**Texto para analizar**
■ ■ ■ ■ ■
La escritora de raíces maragatas reflexiona en este texto a partir de la obra de teatro de Ignacio Amestoy —dirigida por Juan Carlos Pérez de la Fuente e interpretada por Ernesto Arias, Daniel Muriel, Paco Lahoz, Nerea Moreno y Jesús Hierónides—, basada en la figura del olvidado político, intelectual y poeta español Dionisio Ridruejo.
La paz no puede nacer de un pacto entre
iguales que tiemblan al verse.
María Zambrano: Hacia un saber sobre el alma
En el gimnasio de una residencia militar, donde están recluidos militares del ejército español con ciertos trastornos de conducta, hay visitas/consuelo/obligaciones perturbadoras, como la del joven capitán de la Unión Militar Democrática que cuestiona, con la arrogancia y la temeridad de quien se sabe ya en el otro lado de una época, ciertas disciplinas entre sudores competitivos de un belicoso partido de baloncesto. Los miembros del público somos observadores externos, como ocurre en los procesos democratizadores de aquellos lugares donde peligran la legalidad y la libertad. Y como en tales marcos, se nos exige pensar, decidir lo que significó, lo que hoy aun significa, el delirio histriónico y mesiánico de quienes imponen el terror llamando “verdad” a su poder, y “responsabilidad patriótica” al lamentable privilegio histórico de ejercerlo.
Cualquier atisbo de respeto desaparece en la irrespetuosa megalomanía sexualizada y sádica de quien se erige en orden inapelable, amparándose en discursos sin réplica que distribuyen las reglas de su juego hasta el hartazgo del propio jugador: un niño caprichoso que se esconde en un adulto convencido de la bondad de su maldad, al que los hechos inevitables despiertan de la melopea de su juego-sueño obligándolo, igualmente, a tomar partido. Releo a la María Zambrano de Los intelectuales en el drama de España y escritos de la guerra civil:
El fascismo pretende ser un comienzo, pero en realidad no es sino la desesperación impotente de hallar salida a una situación insostenible; desesperación aferrada a su propia limitación. Lo que tiene de grave el fascismo, lo que le lanza al crimen, es el aferrarse a unos límites, al ser rebelión y violencia para no abandonar una posición por lo demás inhabitable […] El fascismo nos muestra la desgracia que para el hombre es el conservar las palabras, los conceptos sin vida ya, de cosas que han sido y ya han dejado de servir […] El fascismo ha elevado un culto a los “Hechos”, pero comienza eludiendo todo hecho y creándolo con su violencia; diríamos que como el criminal no cree en más hecho que en el que él realiza.
■ ■ ■ ■ ■
**Filas proporcionadas**
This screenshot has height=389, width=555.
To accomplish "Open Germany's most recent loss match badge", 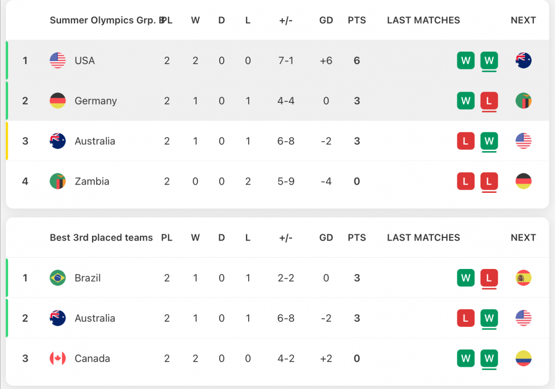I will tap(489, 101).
■ ■ ■ ■ ■
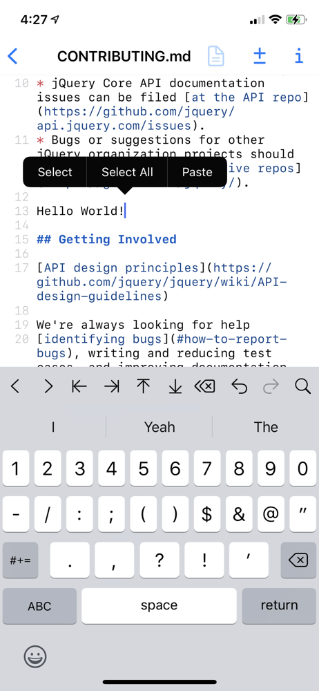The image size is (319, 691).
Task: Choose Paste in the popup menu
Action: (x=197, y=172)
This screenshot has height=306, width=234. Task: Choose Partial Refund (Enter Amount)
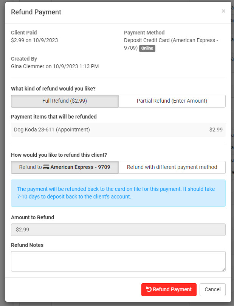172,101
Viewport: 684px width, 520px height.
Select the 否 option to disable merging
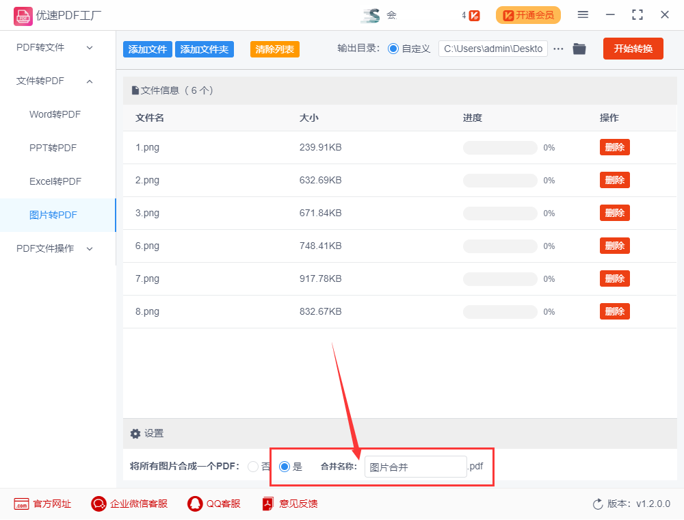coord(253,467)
■ ■ ■ ■ ■
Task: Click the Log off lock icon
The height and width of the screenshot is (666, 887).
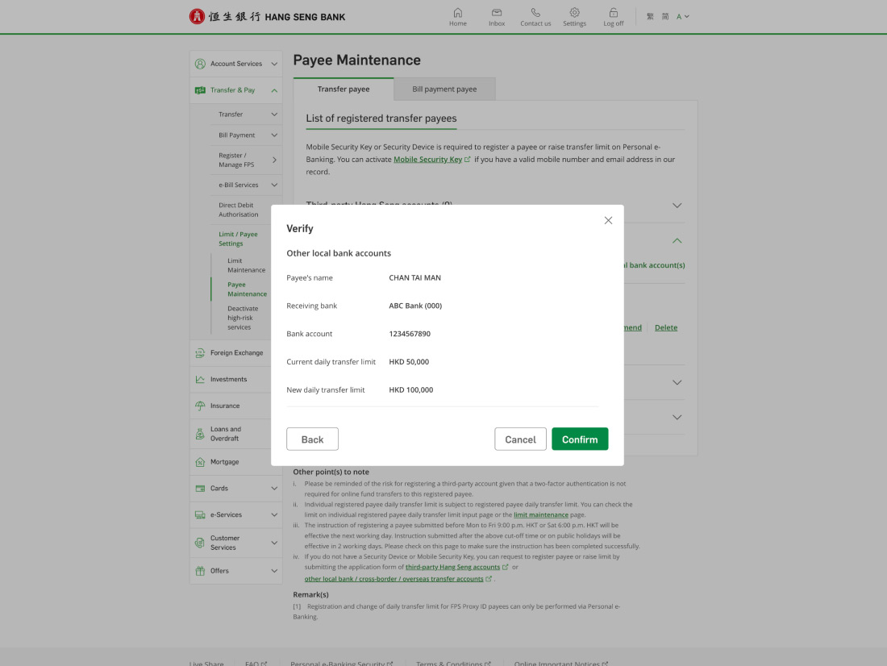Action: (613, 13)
■ ■ ■ ■ ■
**Ejercicios**
**A)** Contesta brevemente a partir del texto sobre la obra de Ignacio Amestoy:
(i) ¿Quién dirige la obra de teatro?
(ii) ¿En qué espacio de la residencia militar transcurre la escena?
(iii) Según la cita de María Zambrano, ¿a qué ha elevado un culto el fascismo?
**B)** Transcribe palabra por palabra el fragmento del texto sobre la obra de Ignacio Amestoy que va desde "La escritora de" hasta "español Dionisio Ridruejo.".
Responde solo a partir del texto, sin recurrir a las filas.

**Respuestas**
**A)**
(i) Juan Carlos Pérez de la Fuente.
(ii) En el gimnasio.
(iii) A los "Hechos".

**B)**
La escritora de raíces maragatas reflexiona en este texto a partir de la obra de teatro de Ignacio Amestoy —dirigida por Juan Carlos Pérez de la Fuente e interpretada por Ernesto Arias, Daniel Muriel, Paco Lahoz, Nerea Moreno y Jesús Hierónides—, basada en la figura del olvidado político, intelectual y poeta español Dionisio Ridruejo.